Basta ser criança por dentro.
Afinal de contas, isso até é o segredo para muita coisa: morrer novo, após muitos anos de vida.

Endrominado por: DCveR em fevereiro 28, 2005 09:07 AM

excelente filmaço!!

Endrominado por: jorge em fevereiro 28, 2005 03:42 AM

Bom, já vi que hoje está tudo á espera dos Óscares como eu!!
O amor, o amor... é a coisa em que mais pensamos e é a coisa que menos conseguimos perceber. Eu cá só sei que amamos muito poucas vezes, mas aquele ditado é mesmo verdade "não há amor como o primeiro".

Endrominado por: Conde de Sabugueiro em fevereiro 28, 2005 01:29 AM

No amor não há auto-didactas. Precisamos de algumas referências, por isso é que penso que para saber amar (e não apenas amar) é preciso ter sido amado.

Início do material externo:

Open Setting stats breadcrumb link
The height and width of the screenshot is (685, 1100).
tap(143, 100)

Endrominado por: O_Puto em fevereiro 28, 2005 01:27 AM

Mas é que eu não sei muito bem qual é o "grande amor". Se é aquele amor constante e sereno, ou aquele amor que foi fulminante e arrebatador, mas que desapareceu tão rápidamente como surgiu?!!

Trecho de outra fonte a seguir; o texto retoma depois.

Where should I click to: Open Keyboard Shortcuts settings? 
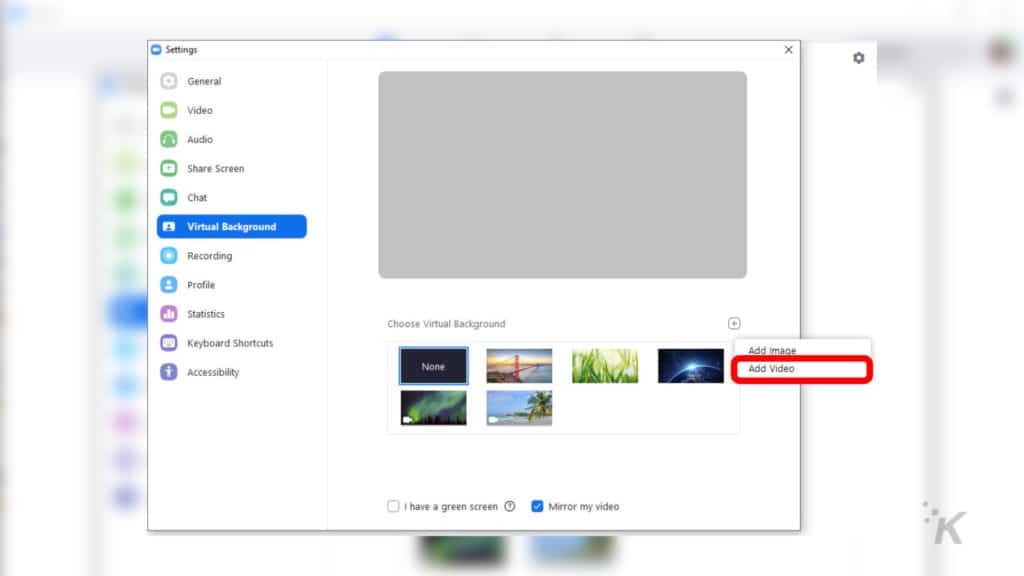click(x=228, y=343)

Endrominado por: Paula T. em fevereiro 28, 2005 01:20 AM

monstro horrendo
os blogs não podem ter música? este post devia ter banda sonora.

Endrominado por: fada em fevereiro 28, 2005 12:55 AM

Estou completamente passado. :0
É que me deixaste aqui a pensar um bom bocado e não sei...

Endrominado por: Klank em fevereiro 28, 2005 12:41 AM

Grande amor há um só. E eu deixei-o fugir!

Endrominado por: Castiço em fevereiro 28, 2005 12:08 AM

Nã, nã, AMR.
Se, a cada novo amor, tudo parece menos novo, menos fresco, é porque essa capacidade de amar, de inventar, de dar frescura, te vem de fora e não de dentro e não encontra em ti o reflector de que precisa. Ou seja, até terás razão. Se não quiseres, o amor não te encontra, não se infiltra em ti. E, aí concordo com o post do monstro horrendo. Ou o amor, e a capacidade de amar, nos é ensinada em pequenos, bem cedo, e fica ali latente, eternamente capaz de se acender, ou nunca seremos capazes de reconhecer a hipótese de um amor e de o transformar no amor perfeito. O amor perfeito, sempre fresco, novo e viçoso, depende de cada um de nós. Nós somos reflectores, potencializadores. E essa é a única liberdade que o amor nos dá: podemos ou não aceitá-lo. Mas uma vez aceite, ui..., lá vamos nós, sabe-se lá para onde. O que é, afinal, a graça do amor. Porque o grande amor, deve sempre ser o próximo.
Concordem comigo, se faz favor. :)))

Endrominado por: fada em fevereiro 27, 2005 11:57 PM

A fonte do amor vai secando, e a cada amor tudo parece menos novo e menos fresco e nós renovamos energias com mais dificuldade e já não nos iludimos como se fosse a primeira vez.